Shares in the Slough, England-based maker of antiseptic brand Dettol and painkiller Nurofen rose 1.0% to 4,582.00 pence each in London on Tuesday.

The FT said activist investor Eminence Capital, which has been leading an activist campaign against FTSE 100-listed gambling group Entain PLC, owns at least 0.5% of Reckitt's stock, after it began buying up shares in March as they sank towards an all-time low, according to people familiar with the matter.

https://www.ft.com/content/cd039da0-98cb-4472-bcee-b8f7f42ac2d5

Shares In Reckitt, which also makes sore throat medicine Strepsils and indigestion remedy Gaviscon, fell heavily in March after a US jury ruled that one of its infant formulas had caused the death of a premature infant, and ordered the consumer goods company to pay USD60 million in damages.
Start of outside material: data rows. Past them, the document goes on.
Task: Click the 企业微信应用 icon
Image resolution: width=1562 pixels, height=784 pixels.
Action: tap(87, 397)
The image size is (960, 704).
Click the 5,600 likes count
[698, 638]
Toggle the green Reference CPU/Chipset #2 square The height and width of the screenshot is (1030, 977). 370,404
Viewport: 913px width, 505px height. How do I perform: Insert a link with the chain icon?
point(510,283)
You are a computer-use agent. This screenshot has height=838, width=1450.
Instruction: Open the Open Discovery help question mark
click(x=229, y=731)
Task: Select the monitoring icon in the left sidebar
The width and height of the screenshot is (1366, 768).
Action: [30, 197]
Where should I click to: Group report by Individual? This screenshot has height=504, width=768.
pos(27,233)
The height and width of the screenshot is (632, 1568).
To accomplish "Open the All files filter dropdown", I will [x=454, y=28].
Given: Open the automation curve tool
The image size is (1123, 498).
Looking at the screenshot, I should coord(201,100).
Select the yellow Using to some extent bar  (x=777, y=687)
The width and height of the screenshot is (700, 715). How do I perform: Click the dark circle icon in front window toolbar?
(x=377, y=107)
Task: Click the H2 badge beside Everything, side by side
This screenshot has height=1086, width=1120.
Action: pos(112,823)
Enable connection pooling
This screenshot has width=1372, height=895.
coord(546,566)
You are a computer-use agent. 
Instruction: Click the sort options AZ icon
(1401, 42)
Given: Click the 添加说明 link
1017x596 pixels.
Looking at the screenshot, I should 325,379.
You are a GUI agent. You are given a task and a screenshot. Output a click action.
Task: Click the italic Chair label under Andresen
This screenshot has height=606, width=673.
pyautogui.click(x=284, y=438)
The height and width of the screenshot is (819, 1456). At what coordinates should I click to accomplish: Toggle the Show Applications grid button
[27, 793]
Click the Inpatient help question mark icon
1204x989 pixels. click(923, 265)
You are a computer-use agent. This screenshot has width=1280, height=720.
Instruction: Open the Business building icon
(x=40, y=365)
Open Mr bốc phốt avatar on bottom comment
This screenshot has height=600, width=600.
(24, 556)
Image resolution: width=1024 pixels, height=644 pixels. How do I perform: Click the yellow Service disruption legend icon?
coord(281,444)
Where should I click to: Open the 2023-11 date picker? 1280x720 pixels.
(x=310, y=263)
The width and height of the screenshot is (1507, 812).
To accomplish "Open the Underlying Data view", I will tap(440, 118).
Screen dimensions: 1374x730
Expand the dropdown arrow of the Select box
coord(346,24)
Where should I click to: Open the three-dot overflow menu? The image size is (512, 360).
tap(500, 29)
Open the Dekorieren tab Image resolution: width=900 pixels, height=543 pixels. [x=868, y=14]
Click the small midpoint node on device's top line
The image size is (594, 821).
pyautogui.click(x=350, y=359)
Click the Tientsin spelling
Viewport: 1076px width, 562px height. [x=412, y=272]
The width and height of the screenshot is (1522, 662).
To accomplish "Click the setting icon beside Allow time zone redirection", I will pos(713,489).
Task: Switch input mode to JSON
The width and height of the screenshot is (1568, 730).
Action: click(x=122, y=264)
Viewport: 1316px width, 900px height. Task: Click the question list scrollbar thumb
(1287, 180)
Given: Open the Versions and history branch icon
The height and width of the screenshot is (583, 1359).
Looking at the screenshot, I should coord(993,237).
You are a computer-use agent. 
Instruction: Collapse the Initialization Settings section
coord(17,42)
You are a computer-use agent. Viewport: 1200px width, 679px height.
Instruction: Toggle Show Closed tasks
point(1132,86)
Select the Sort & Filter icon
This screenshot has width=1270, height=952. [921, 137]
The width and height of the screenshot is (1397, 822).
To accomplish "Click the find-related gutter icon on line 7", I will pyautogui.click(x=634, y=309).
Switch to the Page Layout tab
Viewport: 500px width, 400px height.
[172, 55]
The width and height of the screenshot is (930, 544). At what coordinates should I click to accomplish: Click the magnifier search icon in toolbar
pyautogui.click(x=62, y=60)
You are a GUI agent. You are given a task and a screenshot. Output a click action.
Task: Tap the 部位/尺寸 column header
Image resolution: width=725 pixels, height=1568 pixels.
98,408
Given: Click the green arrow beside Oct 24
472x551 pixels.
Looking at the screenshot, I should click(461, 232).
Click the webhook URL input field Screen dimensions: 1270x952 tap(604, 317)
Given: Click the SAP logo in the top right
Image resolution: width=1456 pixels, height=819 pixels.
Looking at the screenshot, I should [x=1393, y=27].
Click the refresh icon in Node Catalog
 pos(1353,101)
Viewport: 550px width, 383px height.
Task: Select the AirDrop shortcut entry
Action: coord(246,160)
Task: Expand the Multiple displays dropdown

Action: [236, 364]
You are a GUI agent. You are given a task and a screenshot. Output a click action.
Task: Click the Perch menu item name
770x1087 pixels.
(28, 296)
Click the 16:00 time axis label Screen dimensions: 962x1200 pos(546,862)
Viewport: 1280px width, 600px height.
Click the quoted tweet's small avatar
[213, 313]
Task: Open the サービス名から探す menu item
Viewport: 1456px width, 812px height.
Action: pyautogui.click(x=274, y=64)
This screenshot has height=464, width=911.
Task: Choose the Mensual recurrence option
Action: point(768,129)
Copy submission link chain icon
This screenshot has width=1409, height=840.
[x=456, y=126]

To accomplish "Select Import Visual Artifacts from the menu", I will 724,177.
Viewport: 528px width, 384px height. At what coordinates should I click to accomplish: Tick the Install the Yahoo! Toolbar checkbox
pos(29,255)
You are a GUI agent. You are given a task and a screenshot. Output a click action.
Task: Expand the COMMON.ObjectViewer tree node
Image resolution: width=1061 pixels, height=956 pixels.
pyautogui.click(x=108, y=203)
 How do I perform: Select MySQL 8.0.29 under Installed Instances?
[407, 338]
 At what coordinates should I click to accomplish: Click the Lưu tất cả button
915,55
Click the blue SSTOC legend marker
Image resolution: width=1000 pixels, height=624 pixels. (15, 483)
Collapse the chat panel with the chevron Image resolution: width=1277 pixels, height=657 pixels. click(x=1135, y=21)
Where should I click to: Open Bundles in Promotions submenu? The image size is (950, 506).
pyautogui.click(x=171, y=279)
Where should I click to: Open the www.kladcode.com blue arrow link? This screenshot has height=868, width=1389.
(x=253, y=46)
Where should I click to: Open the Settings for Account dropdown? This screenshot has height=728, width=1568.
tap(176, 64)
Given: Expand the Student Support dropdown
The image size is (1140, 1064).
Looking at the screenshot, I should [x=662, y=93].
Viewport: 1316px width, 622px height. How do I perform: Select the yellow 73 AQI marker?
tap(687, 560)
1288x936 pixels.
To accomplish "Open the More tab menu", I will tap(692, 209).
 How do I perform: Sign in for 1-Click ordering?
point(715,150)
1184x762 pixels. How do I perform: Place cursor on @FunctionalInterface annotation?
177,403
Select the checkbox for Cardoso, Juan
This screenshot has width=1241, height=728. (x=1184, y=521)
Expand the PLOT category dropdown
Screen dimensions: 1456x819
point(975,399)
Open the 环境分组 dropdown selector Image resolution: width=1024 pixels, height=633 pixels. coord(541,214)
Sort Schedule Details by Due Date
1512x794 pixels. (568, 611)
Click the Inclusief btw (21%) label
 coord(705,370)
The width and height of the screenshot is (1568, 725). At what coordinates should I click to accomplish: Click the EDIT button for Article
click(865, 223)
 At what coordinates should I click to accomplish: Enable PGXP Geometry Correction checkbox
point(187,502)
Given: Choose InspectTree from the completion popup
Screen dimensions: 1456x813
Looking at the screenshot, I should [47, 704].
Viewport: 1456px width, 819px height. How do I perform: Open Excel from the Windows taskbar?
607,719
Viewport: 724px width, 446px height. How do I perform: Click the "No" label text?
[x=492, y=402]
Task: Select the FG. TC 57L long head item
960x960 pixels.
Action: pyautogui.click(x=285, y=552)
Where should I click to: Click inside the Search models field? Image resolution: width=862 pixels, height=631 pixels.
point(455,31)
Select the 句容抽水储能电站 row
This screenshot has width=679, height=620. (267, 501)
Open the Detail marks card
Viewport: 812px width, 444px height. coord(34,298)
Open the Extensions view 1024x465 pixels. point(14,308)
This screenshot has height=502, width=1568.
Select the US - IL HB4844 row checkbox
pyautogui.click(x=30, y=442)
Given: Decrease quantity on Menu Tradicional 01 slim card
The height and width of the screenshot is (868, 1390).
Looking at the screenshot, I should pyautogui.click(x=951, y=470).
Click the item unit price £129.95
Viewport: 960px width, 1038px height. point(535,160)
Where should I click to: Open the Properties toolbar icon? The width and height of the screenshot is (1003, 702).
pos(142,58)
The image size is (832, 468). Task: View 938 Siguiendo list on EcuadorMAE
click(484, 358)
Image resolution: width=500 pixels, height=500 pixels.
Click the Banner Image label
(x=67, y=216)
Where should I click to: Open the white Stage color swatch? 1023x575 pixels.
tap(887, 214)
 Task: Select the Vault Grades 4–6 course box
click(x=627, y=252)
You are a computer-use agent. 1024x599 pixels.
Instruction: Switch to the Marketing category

The FT said the presence of the New York-based activist fund, which has around USD6.7 billion of assets under management was likely to increase calls for Chief Executive Kris Licht to push through a sale of the baby formula division.

Eminence also believed Reckitt's management could do more to improve operating margins, which have shrunk in recent years, the report added.

Other activist investors were also circling Reckitt, the FT said, citing people familiar with the matter, with investors believing that the fallout from the Illinois jury's verdict had disproportionately weighed down its stock price.

Reckitt has vowed to pursue all options to overturn the verdict.

"We continue to believe that the allegations from the plaintiff's lawyers in this case were not supported by the science or experts in the medical community. This was underscored during the trial by a dozen neonatologists," the company said in March.